IHRE AUFGABE –
Bearbeiten Sie die nachstehenden Daten, indem Sie überall „screenshot“ durch „image“ ersetzen und sonst nichts verändern. Lassen Sie die Bilder in Ihrer Antwort weg.

AUSGANGSDATEN –
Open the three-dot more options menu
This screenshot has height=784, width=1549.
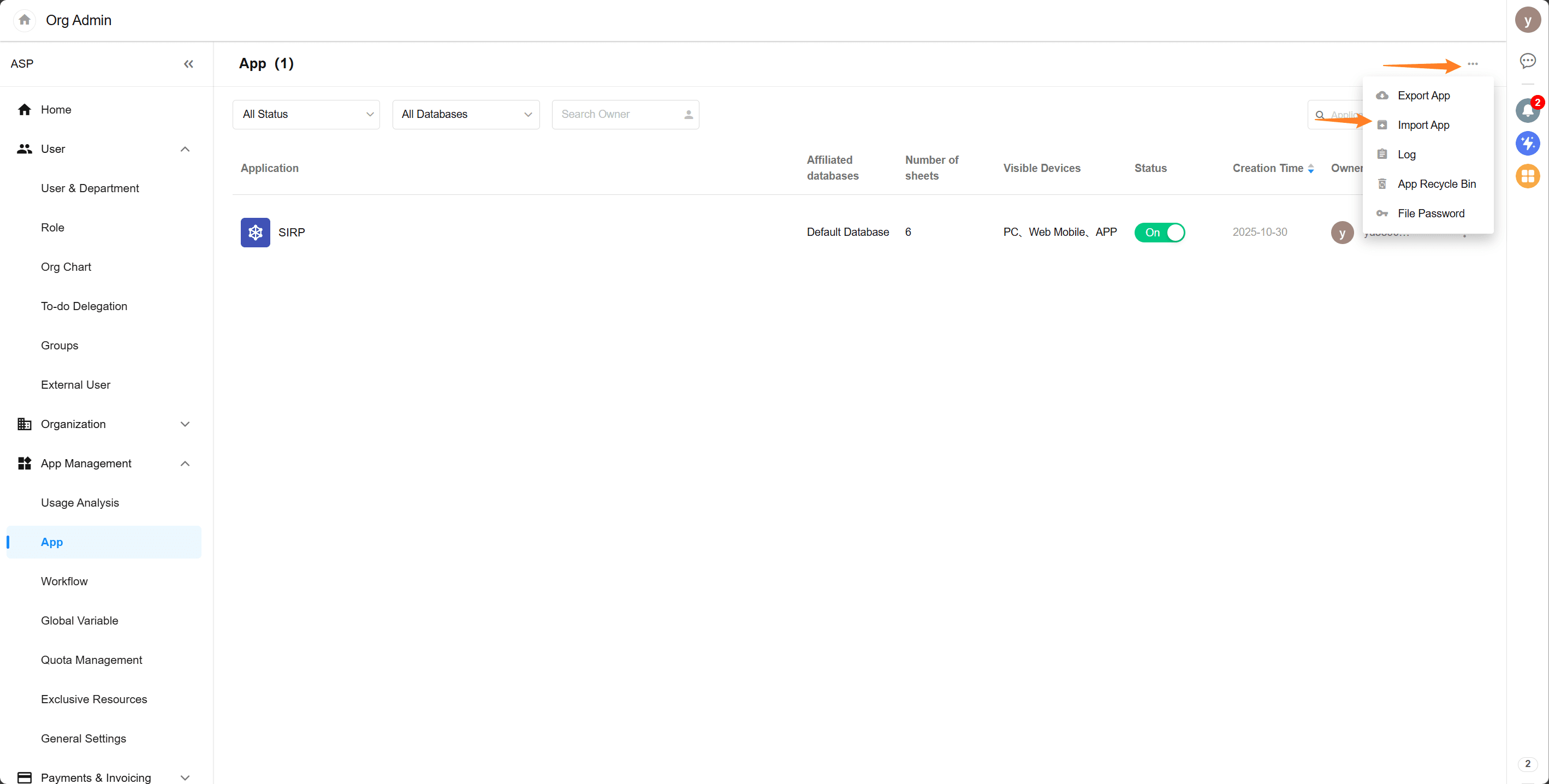1472,64
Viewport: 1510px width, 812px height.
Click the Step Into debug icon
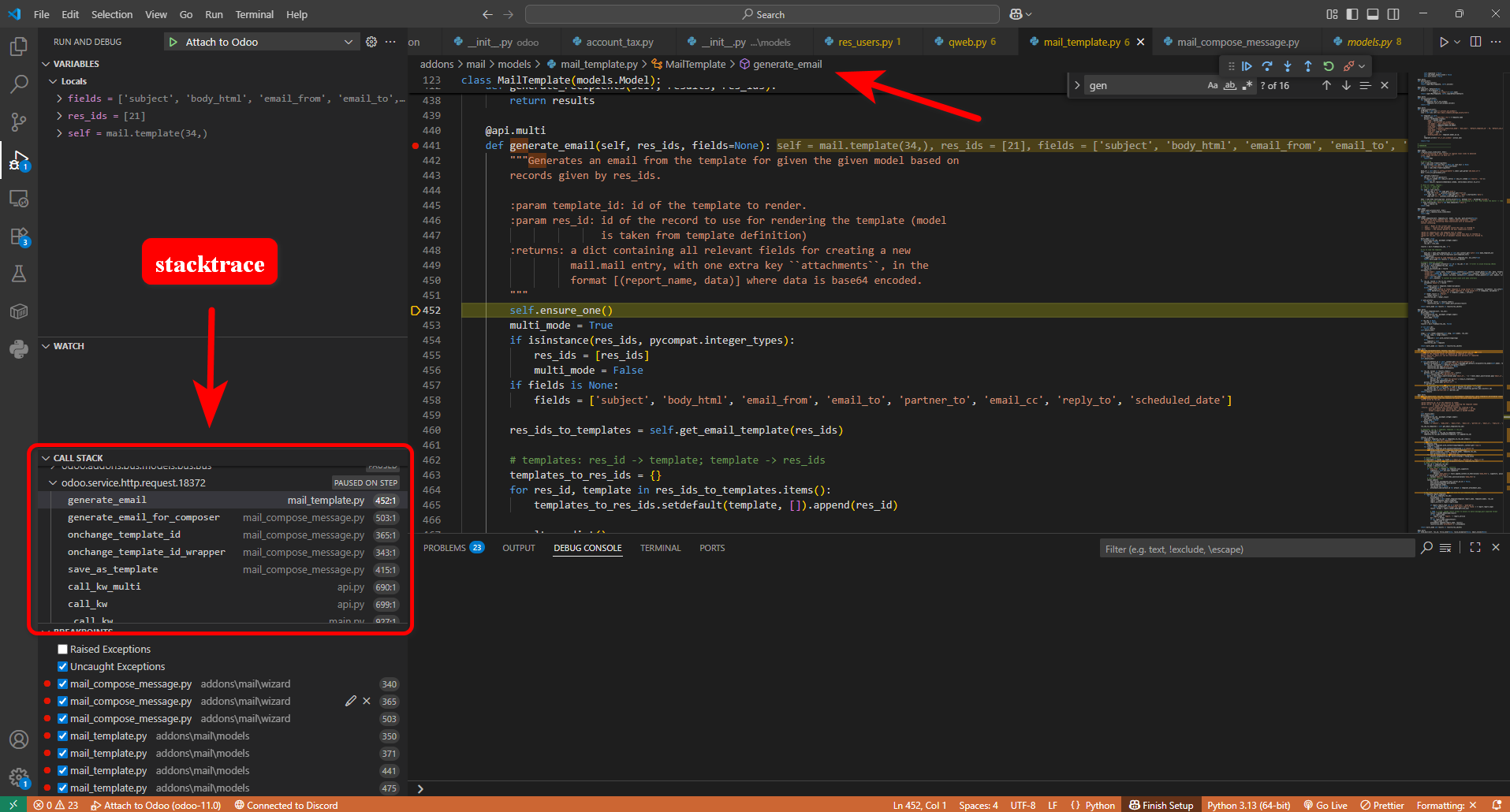[1288, 66]
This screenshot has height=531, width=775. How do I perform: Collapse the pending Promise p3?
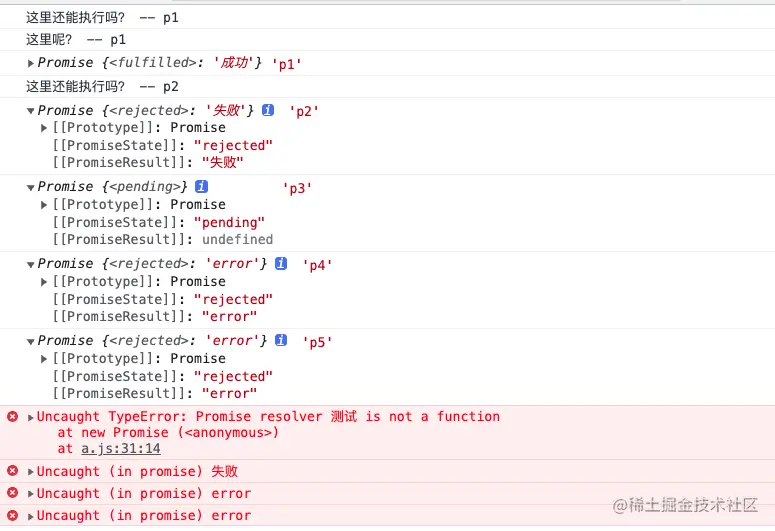click(x=31, y=187)
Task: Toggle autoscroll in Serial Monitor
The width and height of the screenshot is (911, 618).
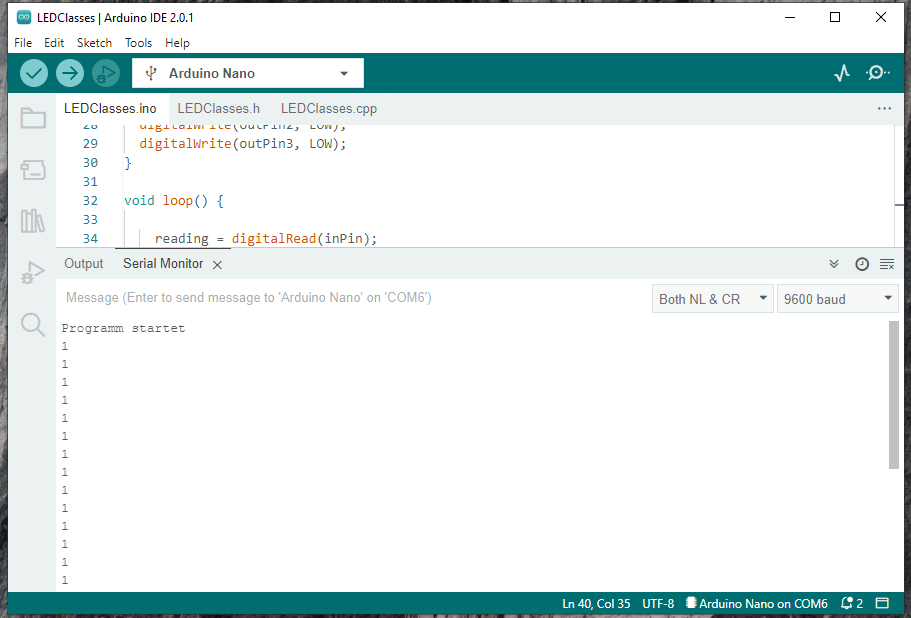Action: pos(834,264)
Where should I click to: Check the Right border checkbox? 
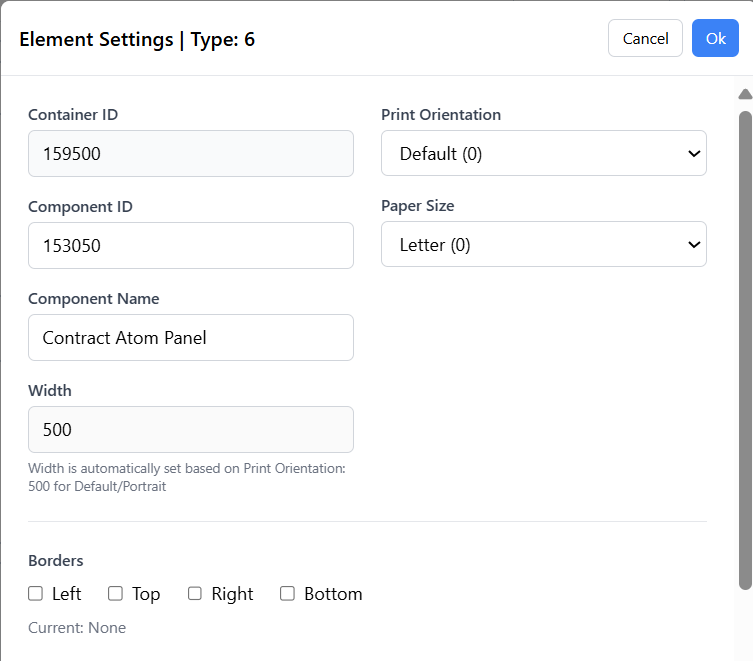[x=195, y=594]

ERGEBNIS DER AUFGABE –
Open the three-dot more options menu
This image has height=784, width=1549.
1472,64
Viewport: 1510px width, 812px height.
Click the Step Into debug icon
[1288, 66]
This image has height=531, width=775. How do I perform: Collapse the pending Promise p3?
click(x=31, y=187)
Task: Toggle autoscroll in Serial Monitor
The width and height of the image is (911, 618).
Action: pos(834,264)
Where should I click to: Check the Right border checkbox? 
[x=195, y=594]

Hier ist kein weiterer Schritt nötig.